Gotta say, private health surely must know what the medical world is up to when it comes to claiming. In our case, obstetricians... We have our schedule, monthly visits booked. How long are they for? 10 minutes each, and usually at a time that is utterly inconvienant (for example 3pm)

This means that i have to take a considerable time off work to sit in an office and have him say "so any questions?" IF... IF we say no, thats it, thanks for coming, dont let the door hit yout ass on the way out. He checks blood pressure and listens for the babies heart. Sends the bill to our health fund... an extreme amount.

I hear the people who did it via the public systems, they still had appointments, less frequent and didnt cost a thing. I wonder if we will progress (in the distant future) to the stage that for our appointments all we do is ring him, no questions, "hold phone to belly" Probably still cost $200!

Tuesday, January 13, 2009

Whats your idea of fatherhood?

I was reading this article: http://www.mahoganybaby.com/November2006/dadsspot1106.html

I disagree with it to some extent.
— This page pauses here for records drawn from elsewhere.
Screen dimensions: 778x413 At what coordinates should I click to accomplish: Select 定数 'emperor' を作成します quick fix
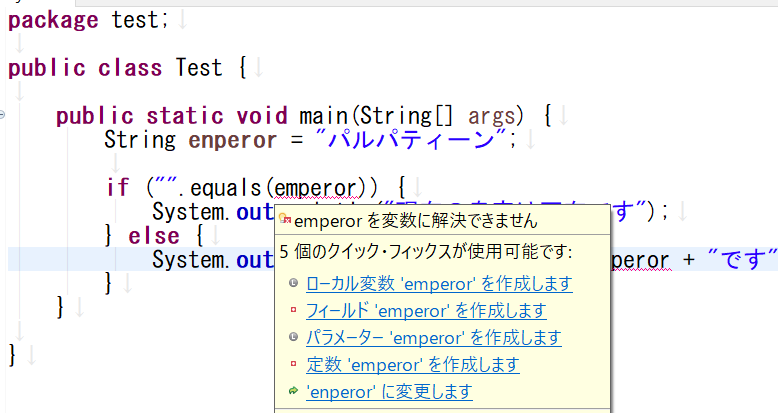point(412,365)
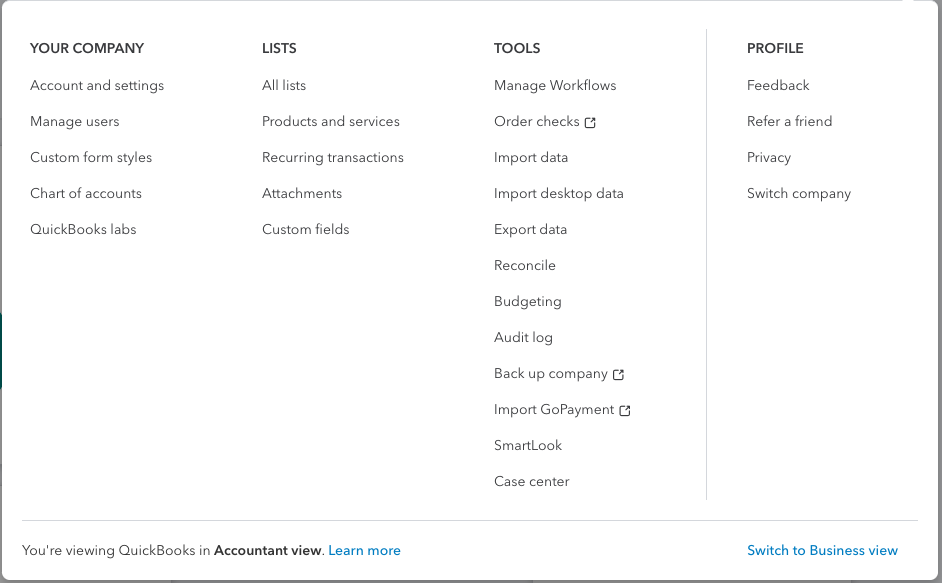Select Manage users menu item

[75, 122]
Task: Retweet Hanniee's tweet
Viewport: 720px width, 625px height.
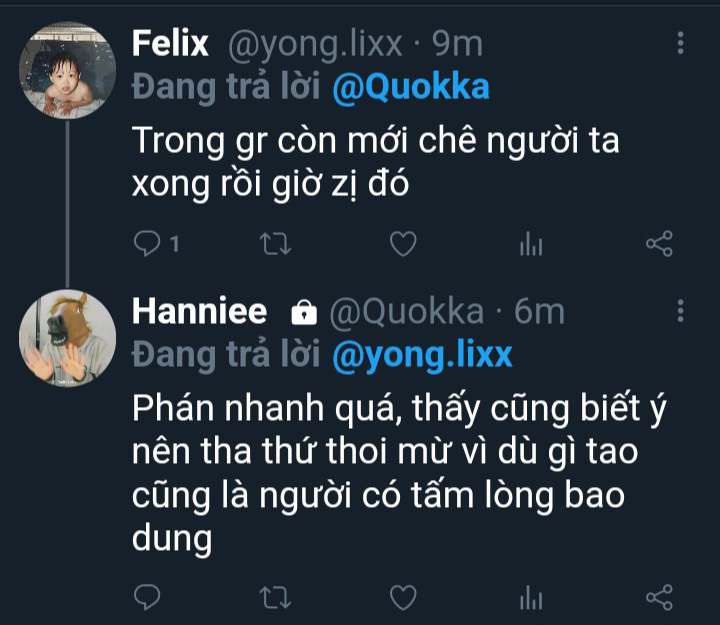Action: point(273,598)

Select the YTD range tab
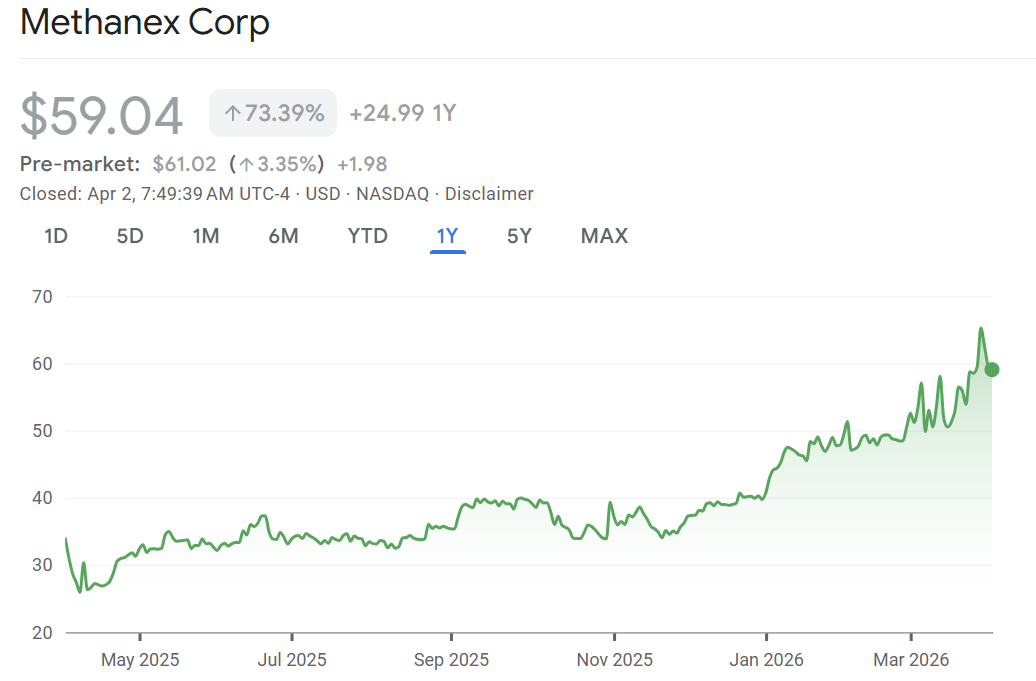(367, 236)
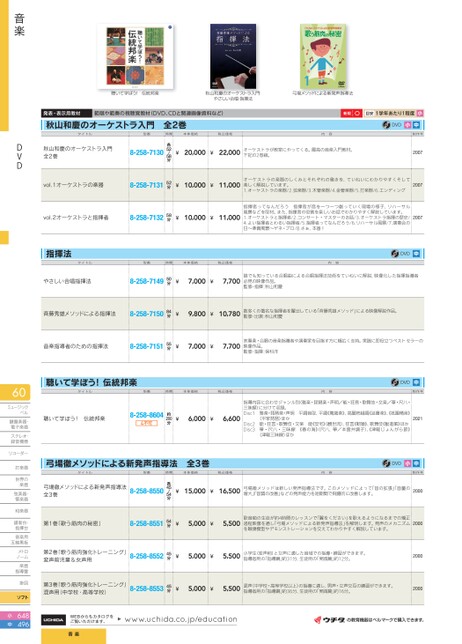
Task: Click DVD disc icon in 伝統邦楽 header
Action: [395, 382]
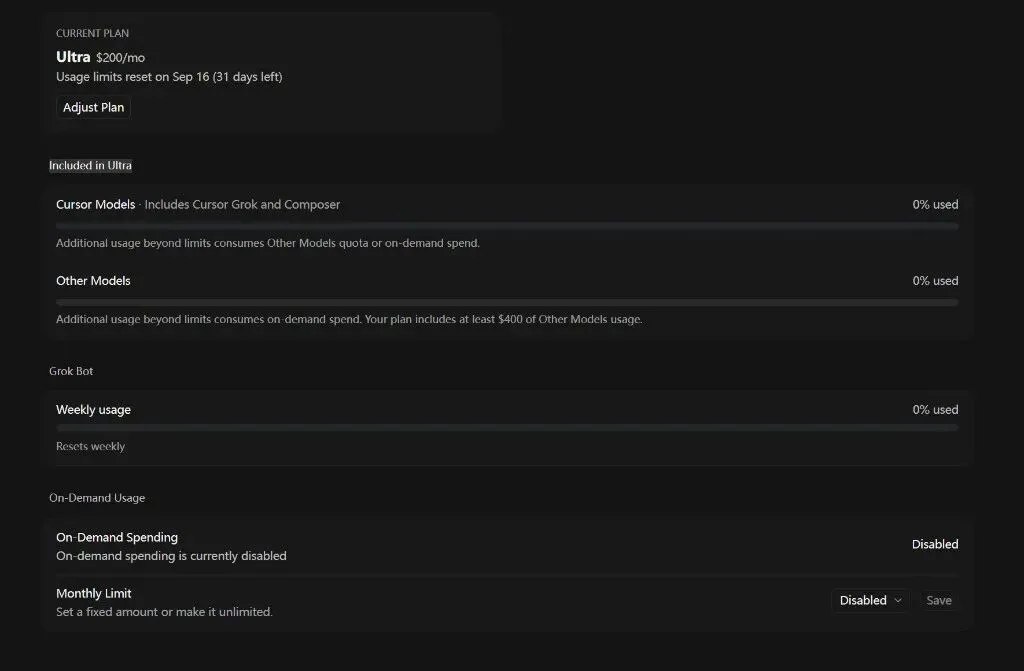Click the On-Demand Spending row title
Screen dimensions: 1024x671
tap(117, 537)
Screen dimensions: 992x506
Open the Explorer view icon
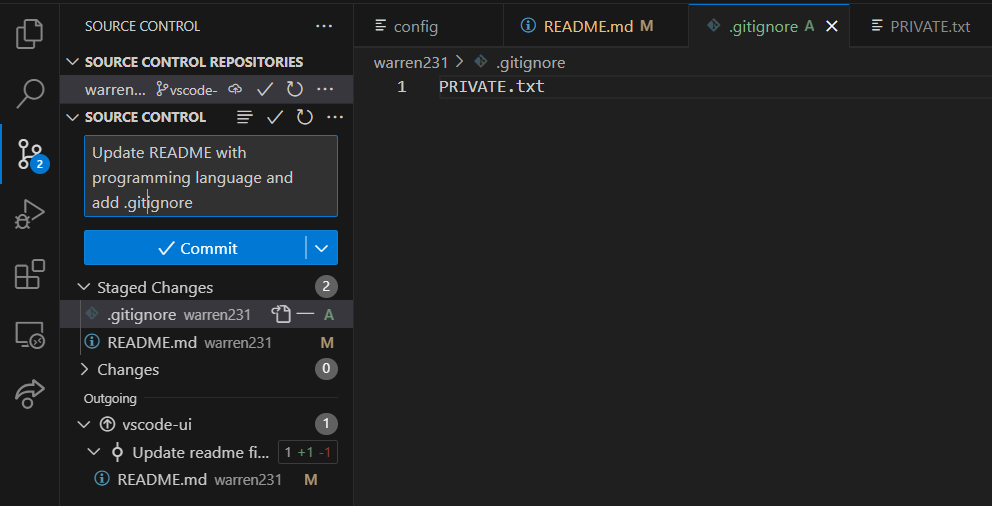[x=30, y=34]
What the author is saying is that the concept of fatherhood has evolved into much more than just being the provider of the home. This is true i would think for some people but id give it more credit if a male had written it. It seems alot "information for dads" out there is written by women, and its accepted. Imagine if as a male i wrote a book on what to expect as a mother during pregnancy? o.O

To me, its still very much instilled (as a male) to be the provider for the family. It makes it harder when this may not happen and you have to become a "stay-at-home" dad. To me this would be a bit of a kick to the pride as it still seems that the idea of being the provider is expected. Sure women are earning more and are equal in the workplace, this is a good thing, but its still underlying that the man of the house is the provider.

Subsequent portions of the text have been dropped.